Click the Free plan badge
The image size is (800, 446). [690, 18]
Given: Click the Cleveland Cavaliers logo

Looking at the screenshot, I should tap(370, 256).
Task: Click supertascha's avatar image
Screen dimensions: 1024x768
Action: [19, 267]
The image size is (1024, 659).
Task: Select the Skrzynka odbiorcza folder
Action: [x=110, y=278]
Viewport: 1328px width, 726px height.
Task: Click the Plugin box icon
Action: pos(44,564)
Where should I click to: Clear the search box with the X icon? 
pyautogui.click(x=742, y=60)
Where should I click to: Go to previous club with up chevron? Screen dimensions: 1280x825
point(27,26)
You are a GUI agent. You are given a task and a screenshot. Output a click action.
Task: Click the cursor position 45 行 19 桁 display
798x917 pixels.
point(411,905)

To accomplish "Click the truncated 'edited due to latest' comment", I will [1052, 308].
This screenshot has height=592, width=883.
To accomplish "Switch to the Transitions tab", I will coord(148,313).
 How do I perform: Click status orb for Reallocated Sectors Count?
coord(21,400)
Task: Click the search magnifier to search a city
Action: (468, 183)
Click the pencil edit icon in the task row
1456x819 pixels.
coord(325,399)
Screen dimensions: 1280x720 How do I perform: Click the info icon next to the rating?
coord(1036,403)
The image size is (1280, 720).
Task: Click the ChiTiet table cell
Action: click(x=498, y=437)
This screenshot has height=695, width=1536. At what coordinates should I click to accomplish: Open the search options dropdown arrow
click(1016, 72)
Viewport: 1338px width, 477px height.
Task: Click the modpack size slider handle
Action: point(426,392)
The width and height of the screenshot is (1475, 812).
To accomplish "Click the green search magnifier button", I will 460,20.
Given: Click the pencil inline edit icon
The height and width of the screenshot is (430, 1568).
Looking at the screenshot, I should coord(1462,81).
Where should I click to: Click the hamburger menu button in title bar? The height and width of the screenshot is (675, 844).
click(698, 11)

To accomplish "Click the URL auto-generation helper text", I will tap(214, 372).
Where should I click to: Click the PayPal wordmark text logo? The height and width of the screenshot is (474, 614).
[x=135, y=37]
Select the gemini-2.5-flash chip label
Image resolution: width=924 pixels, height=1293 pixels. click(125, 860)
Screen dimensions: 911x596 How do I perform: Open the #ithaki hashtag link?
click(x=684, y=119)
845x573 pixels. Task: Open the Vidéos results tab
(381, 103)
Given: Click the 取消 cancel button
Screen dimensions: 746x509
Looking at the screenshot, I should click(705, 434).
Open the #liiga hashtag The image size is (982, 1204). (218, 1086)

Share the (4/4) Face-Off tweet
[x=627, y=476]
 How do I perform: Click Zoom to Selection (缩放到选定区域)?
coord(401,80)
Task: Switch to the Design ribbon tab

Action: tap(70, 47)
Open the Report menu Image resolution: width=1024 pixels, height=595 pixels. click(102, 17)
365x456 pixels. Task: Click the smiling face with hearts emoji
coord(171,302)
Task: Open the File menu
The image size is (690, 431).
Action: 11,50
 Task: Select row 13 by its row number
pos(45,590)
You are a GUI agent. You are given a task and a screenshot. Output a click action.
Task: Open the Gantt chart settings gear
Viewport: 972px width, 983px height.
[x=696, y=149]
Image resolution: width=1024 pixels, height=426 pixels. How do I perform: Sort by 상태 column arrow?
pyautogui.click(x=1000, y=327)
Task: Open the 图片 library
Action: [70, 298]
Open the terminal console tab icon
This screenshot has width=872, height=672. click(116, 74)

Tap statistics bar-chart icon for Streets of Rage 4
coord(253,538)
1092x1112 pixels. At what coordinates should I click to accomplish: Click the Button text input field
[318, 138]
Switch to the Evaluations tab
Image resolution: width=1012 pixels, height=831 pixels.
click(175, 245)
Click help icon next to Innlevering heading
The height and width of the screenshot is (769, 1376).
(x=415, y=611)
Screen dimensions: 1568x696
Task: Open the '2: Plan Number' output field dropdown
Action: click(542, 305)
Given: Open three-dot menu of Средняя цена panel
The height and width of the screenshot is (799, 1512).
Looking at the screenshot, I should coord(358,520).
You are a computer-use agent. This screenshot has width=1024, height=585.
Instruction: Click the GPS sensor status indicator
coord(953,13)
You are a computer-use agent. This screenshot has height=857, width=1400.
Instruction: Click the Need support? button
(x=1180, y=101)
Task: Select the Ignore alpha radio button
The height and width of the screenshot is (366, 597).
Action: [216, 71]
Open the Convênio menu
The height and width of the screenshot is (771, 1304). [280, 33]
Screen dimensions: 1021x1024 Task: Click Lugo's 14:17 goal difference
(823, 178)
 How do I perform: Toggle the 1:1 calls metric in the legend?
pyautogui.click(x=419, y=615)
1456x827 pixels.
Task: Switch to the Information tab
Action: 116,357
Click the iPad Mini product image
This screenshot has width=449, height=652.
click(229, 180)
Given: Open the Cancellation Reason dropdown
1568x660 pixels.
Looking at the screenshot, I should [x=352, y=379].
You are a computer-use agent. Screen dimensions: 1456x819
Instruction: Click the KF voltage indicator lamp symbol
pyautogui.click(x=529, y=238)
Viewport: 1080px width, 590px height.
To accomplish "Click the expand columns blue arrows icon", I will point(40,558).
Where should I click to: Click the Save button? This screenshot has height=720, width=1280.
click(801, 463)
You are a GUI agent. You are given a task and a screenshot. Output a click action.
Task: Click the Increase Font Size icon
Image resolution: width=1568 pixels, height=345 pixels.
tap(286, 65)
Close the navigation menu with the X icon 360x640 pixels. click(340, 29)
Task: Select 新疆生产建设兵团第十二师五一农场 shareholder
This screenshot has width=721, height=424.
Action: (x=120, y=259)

§ Work task
Output every record verbatim.

§ Task answer
Click the Free plan badge
The image size is (800, 446). [690, 18]
Given: Click the Cleveland Cavaliers logo

Looking at the screenshot, I should tap(370, 256).
Task: Click supertascha's avatar image
Screen dimensions: 1024x768
Action: [19, 267]
The image size is (1024, 659).
Task: Select the Skrzynka odbiorcza folder
Action: [x=110, y=278]
Viewport: 1328px width, 726px height.
Task: Click the Plugin box icon
Action: pos(44,564)
Where should I click to: Clear the search box with the X icon? 
pyautogui.click(x=742, y=60)
Where should I click to: Go to previous club with up chevron? Screen dimensions: 1280x825
point(27,26)
You are a GUI agent. You are given a task and a screenshot. Output a click action.
Task: Click the cursor position 45 行 19 桁 display
798x917 pixels.
point(411,905)

To accomplish "Click the truncated 'edited due to latest' comment", I will [1052, 308].
This screenshot has height=592, width=883.
To accomplish "Switch to the Transitions tab", I will coord(148,313).
 How do I perform: Click status orb for Reallocated Sectors Count?
coord(21,400)
Task: Click the search magnifier to search a city
Action: (468, 183)
Click the pencil edit icon in the task row
1456x819 pixels.
coord(325,399)
Screen dimensions: 1280x720 How do I perform: Click the info icon next to the rating?
coord(1036,403)
The image size is (1280, 720).
Task: Click the ChiTiet table cell
Action: click(x=498, y=437)
This screenshot has height=695, width=1536. At what coordinates should I click to accomplish: Open the search options dropdown arrow
click(1016, 72)
Viewport: 1338px width, 477px height.
Task: Click the modpack size slider handle
Action: point(426,392)
The width and height of the screenshot is (1475, 812).
To accomplish "Click the green search magnifier button", I will 460,20.
Given: Click the pencil inline edit icon
The height and width of the screenshot is (430, 1568).
Looking at the screenshot, I should coord(1462,81).
Where should I click to: Click the hamburger menu button in title bar? The height and width of the screenshot is (675, 844).
click(698, 11)

To accomplish "Click the URL auto-generation helper text", I will tap(214, 372).
Where should I click to: Click the PayPal wordmark text logo? The height and width of the screenshot is (474, 614).
[x=135, y=37]
Select the gemini-2.5-flash chip label
Image resolution: width=924 pixels, height=1293 pixels. click(125, 860)
Screen dimensions: 911x596 How do I perform: Open the #ithaki hashtag link?
click(x=684, y=119)
845x573 pixels. Task: Open the Vidéos results tab
(381, 103)
Given: Click the 取消 cancel button
Screen dimensions: 746x509
Looking at the screenshot, I should click(705, 434).
Open the #liiga hashtag The image size is (982, 1204). (218, 1086)

Share the (4/4) Face-Off tweet
[x=627, y=476]
 How do I perform: Click Zoom to Selection (缩放到选定区域)?
coord(401,80)
Task: Switch to the Design ribbon tab

Action: tap(70, 47)
Open the Report menu Image resolution: width=1024 pixels, height=595 pixels. click(102, 17)
365x456 pixels. Task: Click the smiling face with hearts emoji
coord(171,302)
Task: Open the File menu
The image size is (690, 431).
Action: 11,50
 Task: Select row 13 by its row number
pos(45,590)
You are a GUI agent. You are given a task and a screenshot. Output a click action.
Task: Open the Gantt chart settings gear
Viewport: 972px width, 983px height.
[x=696, y=149]
Image resolution: width=1024 pixels, height=426 pixels. How do I perform: Sort by 상태 column arrow?
pyautogui.click(x=1000, y=327)
Task: Open the 图片 library
Action: [70, 298]
Open the terminal console tab icon
This screenshot has width=872, height=672. click(116, 74)

Tap statistics bar-chart icon for Streets of Rage 4
coord(253,538)
1092x1112 pixels. At what coordinates should I click to accomplish: Click the Button text input field
[318, 138]
Switch to the Evaluations tab
Image resolution: width=1012 pixels, height=831 pixels.
click(175, 245)
Click help icon next to Innlevering heading
The height and width of the screenshot is (769, 1376).
(x=415, y=611)
Screen dimensions: 1568x696
Task: Open the '2: Plan Number' output field dropdown
Action: click(542, 305)
Given: Open three-dot menu of Средняя цена panel
The height and width of the screenshot is (799, 1512).
Looking at the screenshot, I should coord(358,520).
You are a computer-use agent. This screenshot has width=1024, height=585.
Instruction: Click the GPS sensor status indicator
coord(953,13)
You are a computer-use agent. This screenshot has height=857, width=1400.
Instruction: Click the Need support? button
(x=1180, y=101)
Task: Select the Ignore alpha radio button
The height and width of the screenshot is (366, 597).
Action: [216, 71]
Open the Convênio menu
The height and width of the screenshot is (771, 1304). [280, 33]
Screen dimensions: 1021x1024 Task: Click Lugo's 14:17 goal difference
(823, 178)
 How do I perform: Toggle the 1:1 calls metric in the legend?
pyautogui.click(x=419, y=615)
1456x827 pixels.
Task: Switch to the Information tab
Action: 116,357
Click the iPad Mini product image
This screenshot has width=449, height=652.
click(229, 180)
Given: Open the Cancellation Reason dropdown
1568x660 pixels.
Looking at the screenshot, I should [x=352, y=379].
You are a computer-use agent. Screen dimensions: 1456x819
Instruction: Click the KF voltage indicator lamp symbol
pyautogui.click(x=529, y=238)
Viewport: 1080px width, 590px height.
To accomplish "Click the expand columns blue arrows icon", I will point(40,558).
Where should I click to: Click the Save button? This screenshot has height=720, width=1280.
click(801, 463)
You are a GUI agent. You are given a task and a screenshot. Output a click action.
Task: Click the Increase Font Size icon
Image resolution: width=1568 pixels, height=345 pixels.
tap(286, 65)
Close the navigation menu with the X icon 360x640 pixels. click(340, 29)
Task: Select 新疆生产建设兵团第十二师五一农场 shareholder
This screenshot has width=721, height=424.
Action: (x=120, y=259)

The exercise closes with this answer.